▸ Parts of the exercise:
1 – In the poetry page, what lifespan does the Spender poem say we have?
2 – Write the next part of the poetry page, picking up after its final line.

▸ Excerpted passage:
----------------

Since We Are What We Are

 

stephenspender
Stephen Spender

 

Since we are what we are, what shall we be
But what we are? We are, we have
Six feet and seventy years, to see
The light, and then release it for the grave.
We are not worlds, no, nor infinity,
We have no claims on stone, except to prove
In the invention of the city
Our hearts, our intellect, our love.

Stephen Spender – From Exercises/Explorations

 

I – The Door

Excerpt from The Quest by W. H. Auden

Out of it steps our future, through this door
Enigmas, executioners and rules,
Her Majesty in a bad temper or
A red-nosed Fool who makes a fool of fools.

Great persons eye it in the twilight for
A past it might so carelessly let in,
A widow with a missionary grin,
The foaming inundation at a roar.

We pile our all against it when afraid,
And beat upon its panels when we die:
By happening to be open once, it made

Enormous Alice see a wonderland
That waited for her in the sunshine and,
Simply by being tiny, made her cry.

----------------

▸ Given data:
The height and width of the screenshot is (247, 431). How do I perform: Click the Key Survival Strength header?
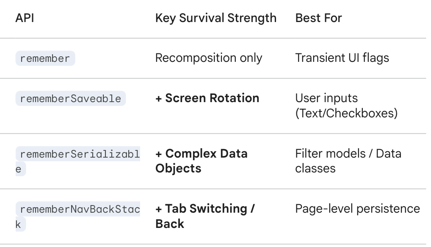tap(216, 18)

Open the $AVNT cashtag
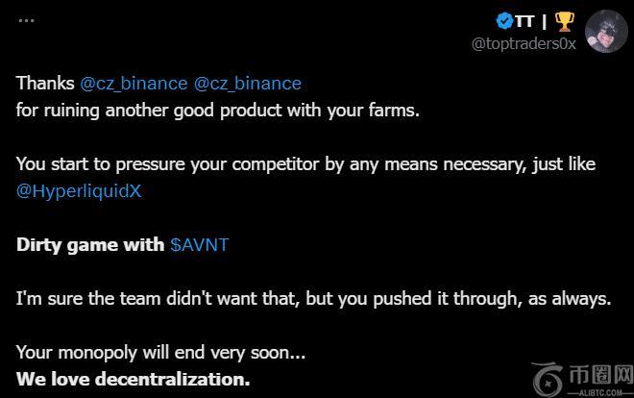pos(199,244)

----------------

▸ Responses by task:
1 – Seventy years.

2 –
 

“Out of it steps our future, through this door.” What future opens today and what past closes?  What joy awaits and what tragedy still haunts? The stuff of life and poetry. An old friend of mine who is in an assisted living facility worked in campus ministry at the University of Minnesota in the 1960’s. I was visiting her last weekend and read her a little Auden. She listened, smiled and said; “I saw Auden lecture at the University of Minnesota.  He sold out Williams Arena. He was brilliant.” 

There are several remarkable things about that statement. First off, I am more than a little jealous she saw Auden lecture, and second, can we imagine a poet alive who could fill a basketball stadium on an American campus to hear a lecture about poetry? Maybe Maya Angelou or Mary Oliver could have in recent years, but i can’t think of a single male poet alive who could do it today. I googled Auden and Williams arena to see if I could find a reference to the event on-line and I came up short. I did find in Poetry Magazine from 1956 a blurb about T. S. Elliot delivering a lecture at the University of Minnesota and it had to be moved to Williams Arena because 13,400 people attended. Auden and Elliot selling out the University of Minnesota basketball stadium – that’s rock star poetry!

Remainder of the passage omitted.